Start-gain mutations can introduce novel start codons and generate novel coding sequences that may affect the function of genes. In this study, we systematically investigated the novel start codons that were either polymorphic or fixed in the human genomes. 829 polymorphic start-gain SNVs were identified in the human populations, and the novel start codons introduced by these SNVs have significantly higher activity in translation initiation. Some of these start-gain SNVs were reported to be associated with phenotypes and diseases in previous studies. By comparative genomic analysis, we found 26 human-specific start codons that were fixed after the divergence between the human and chimpanzee, and high-level translation initiation activity was observed on them.

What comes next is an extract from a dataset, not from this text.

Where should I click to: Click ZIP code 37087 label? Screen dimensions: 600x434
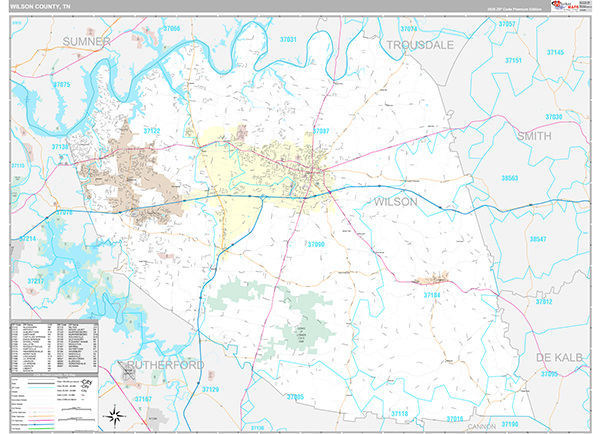coord(320,131)
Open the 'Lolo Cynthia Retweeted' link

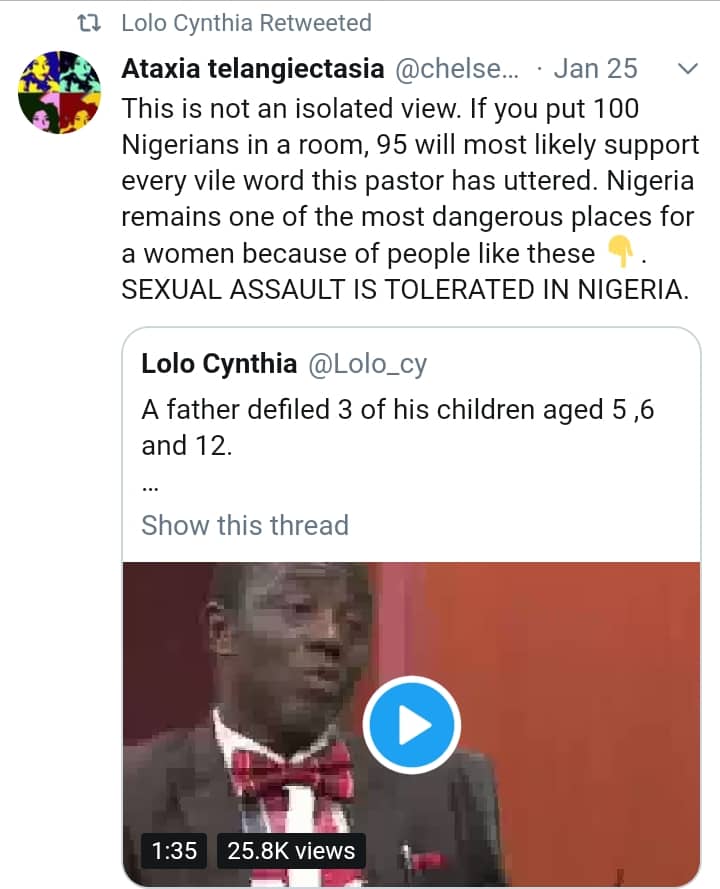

The negative selection signal was detected in the novel coding sequences introduced by these human-specific start codons, indicating the important function of these novel coding sequences.

起始增益突变可以引入新的起始密码子并产生可能影响基因功能的新编码序列。在这项研究中，我们系统地研究了人类基因组中多态或固定的新起始密码子。在人群中鉴定出 829 个多态性起始增益 SNV，这些 SNV 引入的新起始密码子在翻译起始中具有显着更高的活性。据报道，其中一些起始增益 SNV 与先前研究中的表型和疾病有关。通过比较基因组分析，我们发现了 26 个人类特有的起始密码子，这些密码子在人类和黑猩猩发生分歧后被固定下来，并在它们身上观察到高水平的翻译起始活性。